(Saved entries)
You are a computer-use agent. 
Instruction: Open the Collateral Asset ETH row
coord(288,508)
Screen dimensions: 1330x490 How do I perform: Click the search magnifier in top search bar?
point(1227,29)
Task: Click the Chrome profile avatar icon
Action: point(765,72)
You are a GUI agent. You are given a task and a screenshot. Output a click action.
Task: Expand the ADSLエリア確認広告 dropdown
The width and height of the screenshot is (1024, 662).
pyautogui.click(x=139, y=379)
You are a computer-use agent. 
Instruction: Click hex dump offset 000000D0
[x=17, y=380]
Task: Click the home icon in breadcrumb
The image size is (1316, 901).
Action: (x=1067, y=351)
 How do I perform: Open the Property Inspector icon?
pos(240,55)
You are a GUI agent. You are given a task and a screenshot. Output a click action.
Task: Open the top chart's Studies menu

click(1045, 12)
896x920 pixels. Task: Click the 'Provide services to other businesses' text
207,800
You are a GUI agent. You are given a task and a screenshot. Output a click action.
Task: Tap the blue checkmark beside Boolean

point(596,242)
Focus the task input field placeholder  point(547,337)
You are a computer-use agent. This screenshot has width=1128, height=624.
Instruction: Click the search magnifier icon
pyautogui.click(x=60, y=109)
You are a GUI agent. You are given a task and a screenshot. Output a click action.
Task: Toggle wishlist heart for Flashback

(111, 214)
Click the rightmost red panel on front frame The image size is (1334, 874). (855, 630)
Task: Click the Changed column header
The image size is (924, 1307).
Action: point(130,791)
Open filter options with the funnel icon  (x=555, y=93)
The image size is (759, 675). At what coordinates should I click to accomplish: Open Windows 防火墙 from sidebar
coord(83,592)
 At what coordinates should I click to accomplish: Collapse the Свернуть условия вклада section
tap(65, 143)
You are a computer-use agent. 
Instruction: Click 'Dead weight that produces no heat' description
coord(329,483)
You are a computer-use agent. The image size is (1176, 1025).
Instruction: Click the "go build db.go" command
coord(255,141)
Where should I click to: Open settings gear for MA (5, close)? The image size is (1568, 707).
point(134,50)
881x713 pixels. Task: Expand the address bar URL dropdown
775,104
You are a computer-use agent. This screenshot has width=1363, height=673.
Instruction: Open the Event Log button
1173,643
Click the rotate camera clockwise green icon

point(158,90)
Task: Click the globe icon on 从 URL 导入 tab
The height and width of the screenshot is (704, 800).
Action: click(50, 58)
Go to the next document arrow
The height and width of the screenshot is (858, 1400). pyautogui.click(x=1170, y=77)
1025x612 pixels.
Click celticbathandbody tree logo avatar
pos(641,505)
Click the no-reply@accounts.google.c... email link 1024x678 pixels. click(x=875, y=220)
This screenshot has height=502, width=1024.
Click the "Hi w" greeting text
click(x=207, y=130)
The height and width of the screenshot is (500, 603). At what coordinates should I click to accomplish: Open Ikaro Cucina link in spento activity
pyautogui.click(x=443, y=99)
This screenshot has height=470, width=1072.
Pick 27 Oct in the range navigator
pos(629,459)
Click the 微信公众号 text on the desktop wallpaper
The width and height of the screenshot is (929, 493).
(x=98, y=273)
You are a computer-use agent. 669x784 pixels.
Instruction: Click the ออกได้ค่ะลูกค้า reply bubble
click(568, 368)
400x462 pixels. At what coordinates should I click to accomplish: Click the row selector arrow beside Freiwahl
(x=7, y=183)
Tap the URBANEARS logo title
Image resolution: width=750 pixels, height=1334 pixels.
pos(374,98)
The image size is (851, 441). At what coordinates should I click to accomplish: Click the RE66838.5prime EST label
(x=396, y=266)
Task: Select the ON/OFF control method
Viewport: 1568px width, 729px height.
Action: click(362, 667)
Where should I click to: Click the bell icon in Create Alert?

*What this task involves*. Every entry above, from first to last, should be repeated exactly.

*Output*.
You are a computer-use agent. 
Instruction: Open the Collateral Asset ETH row
coord(288,508)
Screen dimensions: 1330x490 How do I perform: Click the search magnifier in top search bar?
point(1227,29)
Task: Click the Chrome profile avatar icon
Action: point(765,72)
You are a GUI agent. You are given a task and a screenshot. Output a click action.
Task: Expand the ADSLエリア確認広告 dropdown
The width and height of the screenshot is (1024, 662).
pyautogui.click(x=139, y=379)
You are a computer-use agent. 
Instruction: Click hex dump offset 000000D0
[x=17, y=380]
Task: Click the home icon in breadcrumb
The image size is (1316, 901).
Action: (x=1067, y=351)
 How do I perform: Open the Property Inspector icon?
pos(240,55)
You are a GUI agent. You are given a task and a screenshot. Output a click action.
Task: Open the top chart's Studies menu

click(1045, 12)
896x920 pixels. Task: Click the 'Provide services to other businesses' text
207,800
You are a GUI agent. You are given a task and a screenshot. Output a click action.
Task: Tap the blue checkmark beside Boolean

point(596,242)
Focus the task input field placeholder  point(547,337)
You are a computer-use agent. This screenshot has width=1128, height=624.
Instruction: Click the search magnifier icon
pyautogui.click(x=60, y=109)
You are a GUI agent. You are given a task and a screenshot. Output a click action.
Task: Toggle wishlist heart for Flashback

(111, 214)
Click the rightmost red panel on front frame The image size is (1334, 874). (855, 630)
Task: Click the Changed column header
The image size is (924, 1307).
Action: point(130,791)
Open filter options with the funnel icon  (x=555, y=93)
The image size is (759, 675). At what coordinates should I click to accomplish: Open Windows 防火墙 from sidebar
coord(83,592)
 At what coordinates should I click to accomplish: Collapse the Свернуть условия вклада section
tap(65, 143)
You are a computer-use agent. 
Instruction: Click 'Dead weight that produces no heat' description
coord(329,483)
You are a computer-use agent. The image size is (1176, 1025).
Instruction: Click the "go build db.go" command
coord(255,141)
Where should I click to: Open settings gear for MA (5, close)? The image size is (1568, 707).
point(134,50)
881x713 pixels. Task: Expand the address bar URL dropdown
775,104
You are a computer-use agent. This screenshot has width=1363, height=673.
Instruction: Open the Event Log button
1173,643
Click the rotate camera clockwise green icon

point(158,90)
Task: Click the globe icon on 从 URL 导入 tab
The height and width of the screenshot is (704, 800).
Action: click(50, 58)
Go to the next document arrow
The height and width of the screenshot is (858, 1400). pyautogui.click(x=1170, y=77)
1025x612 pixels.
Click celticbathandbody tree logo avatar
pos(641,505)
Click the no-reply@accounts.google.c... email link 1024x678 pixels. click(x=875, y=220)
This screenshot has height=502, width=1024.
Click the "Hi w" greeting text
click(x=207, y=130)
The height and width of the screenshot is (500, 603). At what coordinates should I click to accomplish: Open Ikaro Cucina link in spento activity
pyautogui.click(x=443, y=99)
This screenshot has height=470, width=1072.
Pick 27 Oct in the range navigator
pos(629,459)
Click the 微信公众号 text on the desktop wallpaper
The width and height of the screenshot is (929, 493).
(x=98, y=273)
You are a computer-use agent. 669x784 pixels.
Instruction: Click the ออกได้ค่ะลูกค้า reply bubble
click(568, 368)
400x462 pixels. At what coordinates should I click to accomplish: Click the row selector arrow beside Freiwahl
(x=7, y=183)
Tap the URBANEARS logo title
Image resolution: width=750 pixels, height=1334 pixels.
pos(374,98)
The image size is (851, 441). At what coordinates should I click to accomplish: Click the RE66838.5prime EST label
(x=396, y=266)
Task: Select the ON/OFF control method
Viewport: 1568px width, 729px height.
Action: click(362, 667)
Where should I click to: Click the bell icon in Create Alert?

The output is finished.